I'm not lifting his wallet, just fondling his buttocks!
On the losers’ side, Larry Wilcox, former CHiPS motorcycle cop, has finally been busted for running a penny stock scam. Glad to hear it, and I hope he gets out, penniless, when he’s 79 or so.
On the winners’ side, Larry Hagman, Ol’ J.R. in “Dallas”, whacked Citigroup with a $11.6 million arbitration award, $10 million of which will go to Larry’s favorite charities. The only frustrating aspect of this latter case is that Hagman prevailed on the very claim that so many fleeced investors lose on: they were all conservative investors, and said so when opening accounts, and brokers proceeded to ignore that and run for the commissions. My clients, if they were lucky, got back what they lost and then had to pay me. Hagman was awarded his full losses, a $1 million or so, plus attorney’s fees of $400,000 +, and the punitives.
Hagman deserved every penny of that award; I just hope that, moving forward, the FINRA arbitrators will afford the same relief to defrauded investors who aren’t television stars.
Citigroup may have fallen from $55 to ninety-seven cents a share, but it’s still just barely smaller than Malaysia’s Bumiputra-Commerce Holdings Bhd and Turkey’s Akbank TAS.
Personally, I was bored with seeing “Shea Stadium” blaring out whenever I drove to the airports and I think a “Bumiputra-Commerce Holdings Stadium” sign will be an improvement, if the stadium walls are large enough to accommodate the name.
Maybe. This Bloomberg article doesn’t seem very positive about the company’s prospects.
Jan. 17 (Bloomberg) — Citigroup Inc. shareholders aren’t buying Vikram Pandit’s attempt to salvage the bank by splitting it in two. Nor are they buying the stock.
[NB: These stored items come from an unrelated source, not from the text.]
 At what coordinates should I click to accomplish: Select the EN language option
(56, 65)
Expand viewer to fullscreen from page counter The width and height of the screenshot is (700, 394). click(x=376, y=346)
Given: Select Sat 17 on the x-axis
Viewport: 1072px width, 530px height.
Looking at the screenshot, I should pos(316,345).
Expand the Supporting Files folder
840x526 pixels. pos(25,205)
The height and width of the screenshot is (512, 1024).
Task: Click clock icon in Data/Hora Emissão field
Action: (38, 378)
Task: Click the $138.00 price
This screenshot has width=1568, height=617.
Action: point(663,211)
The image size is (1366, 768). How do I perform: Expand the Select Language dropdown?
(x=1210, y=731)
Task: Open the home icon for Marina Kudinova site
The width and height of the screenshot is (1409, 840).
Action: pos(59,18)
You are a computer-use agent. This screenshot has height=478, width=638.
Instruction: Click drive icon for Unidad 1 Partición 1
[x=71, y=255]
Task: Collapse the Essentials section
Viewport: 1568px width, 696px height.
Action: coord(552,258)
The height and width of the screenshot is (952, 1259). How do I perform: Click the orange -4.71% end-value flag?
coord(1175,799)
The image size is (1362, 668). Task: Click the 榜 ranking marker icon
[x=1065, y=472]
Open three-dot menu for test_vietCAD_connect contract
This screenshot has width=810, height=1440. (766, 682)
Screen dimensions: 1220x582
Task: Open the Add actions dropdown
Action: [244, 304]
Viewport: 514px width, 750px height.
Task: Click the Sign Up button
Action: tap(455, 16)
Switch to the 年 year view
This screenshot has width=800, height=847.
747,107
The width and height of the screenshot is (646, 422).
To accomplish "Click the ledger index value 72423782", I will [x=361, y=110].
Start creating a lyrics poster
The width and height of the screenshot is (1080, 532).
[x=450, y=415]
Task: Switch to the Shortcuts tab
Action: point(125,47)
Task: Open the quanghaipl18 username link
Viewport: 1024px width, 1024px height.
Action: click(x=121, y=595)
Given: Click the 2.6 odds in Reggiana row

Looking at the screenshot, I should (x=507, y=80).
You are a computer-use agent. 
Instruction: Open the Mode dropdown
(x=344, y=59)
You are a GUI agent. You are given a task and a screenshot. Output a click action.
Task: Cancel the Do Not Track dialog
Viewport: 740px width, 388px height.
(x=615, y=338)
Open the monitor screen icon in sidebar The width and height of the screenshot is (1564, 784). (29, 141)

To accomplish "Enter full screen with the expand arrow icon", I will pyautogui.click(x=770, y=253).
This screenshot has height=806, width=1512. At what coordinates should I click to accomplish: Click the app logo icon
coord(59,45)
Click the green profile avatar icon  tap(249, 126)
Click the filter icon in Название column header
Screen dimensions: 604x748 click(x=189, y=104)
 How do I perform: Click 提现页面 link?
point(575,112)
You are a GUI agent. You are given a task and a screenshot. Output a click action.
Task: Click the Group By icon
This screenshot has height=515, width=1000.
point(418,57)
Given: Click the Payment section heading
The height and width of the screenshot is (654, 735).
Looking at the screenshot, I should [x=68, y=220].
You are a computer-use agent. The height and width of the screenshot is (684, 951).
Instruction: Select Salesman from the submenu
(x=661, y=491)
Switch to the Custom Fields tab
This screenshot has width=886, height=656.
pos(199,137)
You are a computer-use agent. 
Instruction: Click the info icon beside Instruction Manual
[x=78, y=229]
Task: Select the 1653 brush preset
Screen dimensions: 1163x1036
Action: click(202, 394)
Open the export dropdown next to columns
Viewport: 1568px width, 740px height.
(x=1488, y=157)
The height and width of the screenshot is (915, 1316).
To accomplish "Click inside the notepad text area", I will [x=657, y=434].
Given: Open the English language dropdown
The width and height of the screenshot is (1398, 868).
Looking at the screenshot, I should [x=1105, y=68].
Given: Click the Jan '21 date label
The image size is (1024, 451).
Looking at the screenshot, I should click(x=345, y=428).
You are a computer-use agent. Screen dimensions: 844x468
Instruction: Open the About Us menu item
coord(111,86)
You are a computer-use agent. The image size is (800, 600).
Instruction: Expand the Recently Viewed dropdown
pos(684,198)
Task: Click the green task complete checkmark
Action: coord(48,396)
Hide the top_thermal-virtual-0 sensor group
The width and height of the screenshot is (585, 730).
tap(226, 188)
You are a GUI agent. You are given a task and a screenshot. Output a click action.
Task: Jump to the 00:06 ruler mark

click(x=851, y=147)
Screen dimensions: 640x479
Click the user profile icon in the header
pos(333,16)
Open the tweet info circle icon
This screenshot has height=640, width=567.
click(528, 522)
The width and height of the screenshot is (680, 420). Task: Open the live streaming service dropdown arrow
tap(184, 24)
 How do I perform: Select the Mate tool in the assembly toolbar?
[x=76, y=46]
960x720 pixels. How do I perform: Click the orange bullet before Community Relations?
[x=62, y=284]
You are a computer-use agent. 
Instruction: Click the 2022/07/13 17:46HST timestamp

Citigroup shares tumbled to a 16-year low on Jan. 16 after Pandit, the U.S. bank’s 52-year-old chief executive officer, said he would undo a decade of acquisitions by separating the bank into two units, Citicorp and Citi Holdings.
The problem: Nothing — not $45 billion of U.S. government funds, not federal guarantees on $301 billion of debt, not a pledge to dump non-core assets — can stave off the worst financial crisis since the Great Depression. Already crippled by trading losses on mortgage bonds, the bank faces credit-card losses that surged to a record in the fourth quarter.
“The losses from the investment banking businesses wiped out any margin for error that Citi might have had to be able to weather the storm of the U.S. consumer defaulting on his debts,” said James Ellman, president of San Francisco-based money manager Seacliff Capital LLC.
After initially rallying 17 percent yesterday on news of Pandit’s planned reorganization, Citigroup shares fell, closing down almost 9 percent at $3.50. At that level, it’s below the $3.77 it dropped to on Nov. 21, when the bank entered talks with officials from the U.S. Treasury Department and Federal Reserve over a second round of rescue funds.
They say Citi’s too big to let fail, but hasn’t it already done that?
Citigroup Chief Financial Officer Gary Crittenden said In an interview yesterday that the bank has had “no conversations at all about additional capital from the government.”